A lot of business tech articles, including here on IT Business Edge, start from the assumption that a project or tech purchase has been decided upon. It’s the project and product details, the staffing, the timeline and budget that need to be cleared up before completion. That’s not likely to change, as our readers are very often at or near that point in the decision-making process when they come to us, and you can’t start at the very beginning every time you address a topic.
But we’re making a huge assumption that the necessary in-house planning and risk assessment has been taken care of in each case, and that may be part of the problem many companies face: It has not been taken care of. Basically, these companies either place the cart, or the technology, before the horse, or the risk management process. Or they just ignore the horse altogether and proceed with a series of possibly ill-advised carts.
The enormity of this kind of assumption hit me again when I read a post by Darlene Tester, a compliance professional at U.S. Bank, on the ISACA Journal author blog. Tester writes that even though we all know that we want to be in between “chasing technology and doing nothing new,” we keep the blinders to risk on, leaning too far to one extreme or the other. Writes Tester:
“If a company establishes a sound risk management process and uses it before making technology decisions, it will know what technology is right for their company, their situation, and their cost and risk appetite. We do not need to disregard imperative precautions, but we do need to establish a baseline for our risk appetite and then determine how imperative those precautions are to our business.”
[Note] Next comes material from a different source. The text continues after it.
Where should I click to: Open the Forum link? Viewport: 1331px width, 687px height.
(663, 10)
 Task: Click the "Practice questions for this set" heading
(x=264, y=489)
If a company leans toward “chasing technology,” without applying its custom risk management process – whatever that may be – in each case, the results are predictable enough to appear in change management guidance. Moe Glenner, founder and president of organizational change management consultancy PURELogistics, will probably never be hurting for clients, because of this truth of his area of expertise. Glenner, as he wrote in a recent change management slideshow on IT Business Edge:
“ … frequently observes companies that attempt technology-based change initiatives with the latest and greatest new technologies. Many believe that the provider of this technology will also ensure that their technology will successfully effectuate the intended changes. They effectively defer the planning, execution and most importantly control to this third party. More times than not, this recipe fails and takes the change initiative down with it. The result: Blame the technology and try to find a ‘better’ technology. In other words, they blame the equipment and not themselves.”
And if a company leans toward “doing nothing new,” not only will they lose any competitive position they possess, they won’t even have anyone else on which to place blame.
Maybe that’s the reason that chasing technology and ignoring risk assessment and management steps is so appealing; failures can be replaced and pushed from recent memory with new tech solutions, and the cycle can continue for some time as long as there are some wins among the losses.